I'm not at all convinced that there's very much 'space' for radical social democratic reformism under capitalism today. I hope there is, but my feeling is that there isn't. To this extent New Labourites are, in very broad terms, right to suggest that 'things have moved on' and that 'the world has changed'. I'm sure there's a lot of 'space' to the left of New Labour for social democratic type reform - but not as much as there was, say, in the 1940s and 1950s. Left-wing reforms would probably run up against certain structural constraints pretty quickly, it seems to me - the particular structural constraints of capitalism at a time where there isn't much slack in the system. Thatcherism/Blairism/Neo-liberalism are very often portrayed by the soft left wholly in terms of a successful ideological offensive. Neo-liberalism, that is, is seen to be a way of thinking - a successful hegemonic strategy in the battle of political and economic ideas. But neo-liberalism has solid material foundations. It's hard to explain why it's been quite so consistently successful in the battle of ideas across the world without reference to the material problems for which it provides some sort of partial solution. Intensified global competition over the past few decades has put constant, and constantly increasing, pressure on governments to do what it can to reduce relative labour costs and social spending. Any serious left-wing politics needs to recognise the material economic context in which neo-liberalism has sprung up. Thatcher and her heirs did not just win an argument which might, in principle have gone any conceivable way. It's not just air. Neo-liberalism won the argument (largely, but not wholly) because it mapped onto the material referrents of contemporary political and economic debate - an acute and growing crisis of profit for capital. (There might have been other solutions, or partial solutions, within capitalism, of course - a dirigist form of capitalism might have prevailed for example.)
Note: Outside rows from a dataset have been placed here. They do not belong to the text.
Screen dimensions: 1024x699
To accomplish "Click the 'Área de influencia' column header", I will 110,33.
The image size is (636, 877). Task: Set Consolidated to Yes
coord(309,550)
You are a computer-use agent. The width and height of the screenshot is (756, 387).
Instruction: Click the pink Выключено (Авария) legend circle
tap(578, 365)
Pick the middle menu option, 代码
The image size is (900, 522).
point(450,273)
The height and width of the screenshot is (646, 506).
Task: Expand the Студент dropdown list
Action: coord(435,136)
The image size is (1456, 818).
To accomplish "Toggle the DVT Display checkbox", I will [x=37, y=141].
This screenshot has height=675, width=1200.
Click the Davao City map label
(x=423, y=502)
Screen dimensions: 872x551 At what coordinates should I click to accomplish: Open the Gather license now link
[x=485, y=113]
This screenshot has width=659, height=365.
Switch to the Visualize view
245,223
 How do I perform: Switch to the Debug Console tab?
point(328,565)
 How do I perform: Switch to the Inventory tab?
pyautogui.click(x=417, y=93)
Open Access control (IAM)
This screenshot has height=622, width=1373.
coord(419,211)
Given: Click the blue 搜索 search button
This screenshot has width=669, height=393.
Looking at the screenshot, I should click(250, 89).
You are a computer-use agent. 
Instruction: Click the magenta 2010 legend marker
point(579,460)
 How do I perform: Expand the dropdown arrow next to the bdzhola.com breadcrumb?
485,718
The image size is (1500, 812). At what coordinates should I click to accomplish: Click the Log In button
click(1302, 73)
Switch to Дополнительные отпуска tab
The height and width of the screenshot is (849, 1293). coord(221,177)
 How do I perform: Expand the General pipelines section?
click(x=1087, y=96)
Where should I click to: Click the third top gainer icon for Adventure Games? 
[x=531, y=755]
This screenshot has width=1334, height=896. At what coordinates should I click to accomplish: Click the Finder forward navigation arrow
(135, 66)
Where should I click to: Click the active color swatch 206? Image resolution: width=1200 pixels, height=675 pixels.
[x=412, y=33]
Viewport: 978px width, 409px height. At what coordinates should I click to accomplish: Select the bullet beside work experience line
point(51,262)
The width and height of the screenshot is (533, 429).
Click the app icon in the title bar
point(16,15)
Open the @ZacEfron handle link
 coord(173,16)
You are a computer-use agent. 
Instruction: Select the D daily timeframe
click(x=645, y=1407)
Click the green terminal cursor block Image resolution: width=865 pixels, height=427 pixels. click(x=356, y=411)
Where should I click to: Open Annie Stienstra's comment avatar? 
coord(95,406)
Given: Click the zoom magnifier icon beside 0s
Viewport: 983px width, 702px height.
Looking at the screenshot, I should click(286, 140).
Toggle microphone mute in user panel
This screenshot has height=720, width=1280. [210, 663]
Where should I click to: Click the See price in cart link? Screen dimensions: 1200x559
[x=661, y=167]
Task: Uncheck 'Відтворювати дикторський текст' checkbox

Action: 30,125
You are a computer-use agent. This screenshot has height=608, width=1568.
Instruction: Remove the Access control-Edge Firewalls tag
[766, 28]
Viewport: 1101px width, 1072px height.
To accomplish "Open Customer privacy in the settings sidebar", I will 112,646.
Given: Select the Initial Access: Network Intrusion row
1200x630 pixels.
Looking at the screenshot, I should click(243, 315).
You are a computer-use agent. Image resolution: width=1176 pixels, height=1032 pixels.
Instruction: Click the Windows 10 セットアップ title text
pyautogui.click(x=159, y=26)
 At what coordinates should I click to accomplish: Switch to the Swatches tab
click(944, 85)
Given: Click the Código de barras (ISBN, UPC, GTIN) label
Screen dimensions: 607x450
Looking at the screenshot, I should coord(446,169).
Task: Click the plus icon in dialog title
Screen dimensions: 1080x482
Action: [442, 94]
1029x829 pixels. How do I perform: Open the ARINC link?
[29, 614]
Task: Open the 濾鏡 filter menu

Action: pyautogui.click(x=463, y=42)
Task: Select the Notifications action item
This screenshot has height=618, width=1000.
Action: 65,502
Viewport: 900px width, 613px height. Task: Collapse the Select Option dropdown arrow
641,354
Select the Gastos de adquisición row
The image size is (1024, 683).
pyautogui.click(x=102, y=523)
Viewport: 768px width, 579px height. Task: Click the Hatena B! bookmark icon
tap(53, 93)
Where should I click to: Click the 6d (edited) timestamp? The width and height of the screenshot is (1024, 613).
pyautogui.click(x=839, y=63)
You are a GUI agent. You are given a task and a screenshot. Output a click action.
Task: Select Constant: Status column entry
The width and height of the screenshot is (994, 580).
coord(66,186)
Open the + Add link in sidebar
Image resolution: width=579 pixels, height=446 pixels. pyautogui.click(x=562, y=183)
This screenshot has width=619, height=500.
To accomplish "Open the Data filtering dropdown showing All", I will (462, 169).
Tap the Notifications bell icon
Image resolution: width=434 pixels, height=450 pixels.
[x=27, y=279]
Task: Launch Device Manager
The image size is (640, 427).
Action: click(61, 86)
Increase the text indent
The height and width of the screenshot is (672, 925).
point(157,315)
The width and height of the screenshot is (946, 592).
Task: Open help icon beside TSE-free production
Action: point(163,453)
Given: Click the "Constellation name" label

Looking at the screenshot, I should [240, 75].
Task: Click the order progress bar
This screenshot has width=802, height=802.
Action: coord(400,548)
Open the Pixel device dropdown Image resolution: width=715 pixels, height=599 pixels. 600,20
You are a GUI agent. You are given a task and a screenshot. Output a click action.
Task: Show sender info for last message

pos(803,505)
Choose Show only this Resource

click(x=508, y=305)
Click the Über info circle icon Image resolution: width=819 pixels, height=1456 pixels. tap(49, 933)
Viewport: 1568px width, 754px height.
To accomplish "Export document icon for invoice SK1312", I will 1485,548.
James' curiously weak politics are highlighted at the end of the article. It seems that he has been in talks with the Cameroonians. He also remarks:
‘I’m not a political economist, I’m not a political philosopher, I’m not a political administrator, I’m not all at an expert on politics. My instinct is with George Orwell in that he wasn’t a member of any political party. I’m deeply, deeply sceptical. I don’t think I’d be doing anyone any favours if I was banging a drum and urging people to vote for someone or other. I’m more interested in influence than in power.’
It's as if James doesn't think that his critique of 'selfish capitalism' is at all political - as if politics is wholly synonymous with party politics and that anything beyond that is non-political. Strange.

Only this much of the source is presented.